Reproduce these rows line for line, with no changes.

Raw rows
★ ★ ★ ★ ★ ★ ★
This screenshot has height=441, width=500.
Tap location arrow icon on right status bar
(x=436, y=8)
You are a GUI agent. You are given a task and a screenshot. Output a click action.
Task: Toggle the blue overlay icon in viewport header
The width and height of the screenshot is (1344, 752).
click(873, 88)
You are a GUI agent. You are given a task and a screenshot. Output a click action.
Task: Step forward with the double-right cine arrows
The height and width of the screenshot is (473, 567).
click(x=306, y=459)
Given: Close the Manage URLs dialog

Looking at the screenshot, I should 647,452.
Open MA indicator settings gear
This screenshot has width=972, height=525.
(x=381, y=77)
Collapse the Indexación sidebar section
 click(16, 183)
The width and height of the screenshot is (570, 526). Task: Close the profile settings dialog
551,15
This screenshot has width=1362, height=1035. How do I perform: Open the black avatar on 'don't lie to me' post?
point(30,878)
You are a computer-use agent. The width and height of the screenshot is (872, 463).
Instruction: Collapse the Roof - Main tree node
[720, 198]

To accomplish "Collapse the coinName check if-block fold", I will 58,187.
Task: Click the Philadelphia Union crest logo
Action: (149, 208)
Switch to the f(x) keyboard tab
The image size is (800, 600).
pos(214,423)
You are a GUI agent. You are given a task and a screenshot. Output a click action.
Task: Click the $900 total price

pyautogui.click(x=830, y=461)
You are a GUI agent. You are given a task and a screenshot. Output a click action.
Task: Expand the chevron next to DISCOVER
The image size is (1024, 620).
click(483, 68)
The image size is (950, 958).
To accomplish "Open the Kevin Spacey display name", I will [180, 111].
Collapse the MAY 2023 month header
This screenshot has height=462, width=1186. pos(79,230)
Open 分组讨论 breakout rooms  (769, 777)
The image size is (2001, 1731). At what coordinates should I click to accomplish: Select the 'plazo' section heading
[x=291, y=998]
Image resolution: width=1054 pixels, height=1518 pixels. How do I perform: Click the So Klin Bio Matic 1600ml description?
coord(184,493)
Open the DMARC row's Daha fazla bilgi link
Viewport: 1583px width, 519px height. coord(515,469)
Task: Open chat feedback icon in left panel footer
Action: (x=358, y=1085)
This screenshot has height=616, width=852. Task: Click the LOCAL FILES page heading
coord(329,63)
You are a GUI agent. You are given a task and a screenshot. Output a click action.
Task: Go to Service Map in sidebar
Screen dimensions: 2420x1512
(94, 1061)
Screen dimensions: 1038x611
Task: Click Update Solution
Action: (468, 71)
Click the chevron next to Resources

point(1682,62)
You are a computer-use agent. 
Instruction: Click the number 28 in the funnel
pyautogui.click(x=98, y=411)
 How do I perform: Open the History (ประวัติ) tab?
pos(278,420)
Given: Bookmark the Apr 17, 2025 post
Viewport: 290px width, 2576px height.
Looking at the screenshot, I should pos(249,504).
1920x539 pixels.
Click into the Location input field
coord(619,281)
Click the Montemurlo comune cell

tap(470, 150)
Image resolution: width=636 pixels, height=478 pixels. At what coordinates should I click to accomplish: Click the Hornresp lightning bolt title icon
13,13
★ ★ ★ ★ ★ ★ ★
**Solved exercise**
This screenshot has height=441, width=500.
Tap location arrow icon on right status bar
(x=436, y=8)
You are a GUI agent. You are given a task and a screenshot. Output a click action.
Task: Toggle the blue overlay icon in viewport header
The width and height of the screenshot is (1344, 752).
click(873, 88)
You are a GUI agent. You are given a task and a screenshot. Output a click action.
Task: Step forward with the double-right cine arrows
The height and width of the screenshot is (473, 567).
click(x=306, y=459)
Given: Close the Manage URLs dialog

Looking at the screenshot, I should 647,452.
Open MA indicator settings gear
This screenshot has width=972, height=525.
(x=381, y=77)
Collapse the Indexación sidebar section
 click(16, 183)
The width and height of the screenshot is (570, 526). Task: Close the profile settings dialog
551,15
This screenshot has width=1362, height=1035. How do I perform: Open the black avatar on 'don't lie to me' post?
point(30,878)
You are a computer-use agent. The width and height of the screenshot is (872, 463).
Instruction: Collapse the Roof - Main tree node
[720, 198]

To accomplish "Collapse the coinName check if-block fold", I will 58,187.
Task: Click the Philadelphia Union crest logo
Action: (149, 208)
Switch to the f(x) keyboard tab
The image size is (800, 600).
pos(214,423)
You are a GUI agent. You are given a task and a screenshot. Output a click action.
Task: Click the $900 total price

pyautogui.click(x=830, y=461)
You are a GUI agent. You are given a task and a screenshot. Output a click action.
Task: Expand the chevron next to DISCOVER
The image size is (1024, 620).
click(483, 68)
The image size is (950, 958).
To accomplish "Open the Kevin Spacey display name", I will [180, 111].
Collapse the MAY 2023 month header
This screenshot has height=462, width=1186. pos(79,230)
Open 分组讨论 breakout rooms  (769, 777)
The image size is (2001, 1731). At what coordinates should I click to accomplish: Select the 'plazo' section heading
[x=291, y=998]
Image resolution: width=1054 pixels, height=1518 pixels. How do I perform: Click the So Klin Bio Matic 1600ml description?
coord(184,493)
Open the DMARC row's Daha fazla bilgi link
Viewport: 1583px width, 519px height. coord(515,469)
Task: Open chat feedback icon in left panel footer
Action: (x=358, y=1085)
This screenshot has height=616, width=852. Task: Click the LOCAL FILES page heading
coord(329,63)
You are a GUI agent. You are given a task and a screenshot. Output a click action.
Task: Go to Service Map in sidebar
Screen dimensions: 2420x1512
(94, 1061)
Screen dimensions: 1038x611
Task: Click Update Solution
Action: (468, 71)
Click the chevron next to Resources

point(1682,62)
You are a computer-use agent. 
Instruction: Click the number 28 in the funnel
pyautogui.click(x=98, y=411)
 How do I perform: Open the History (ประวัติ) tab?
pos(278,420)
Given: Bookmark the Apr 17, 2025 post
Viewport: 290px width, 2576px height.
Looking at the screenshot, I should pos(249,504).
1920x539 pixels.
Click into the Location input field
coord(619,281)
Click the Montemurlo comune cell

tap(470, 150)
Image resolution: width=636 pixels, height=478 pixels. At what coordinates should I click to accomplish: Click the Hornresp lightning bolt title icon
13,13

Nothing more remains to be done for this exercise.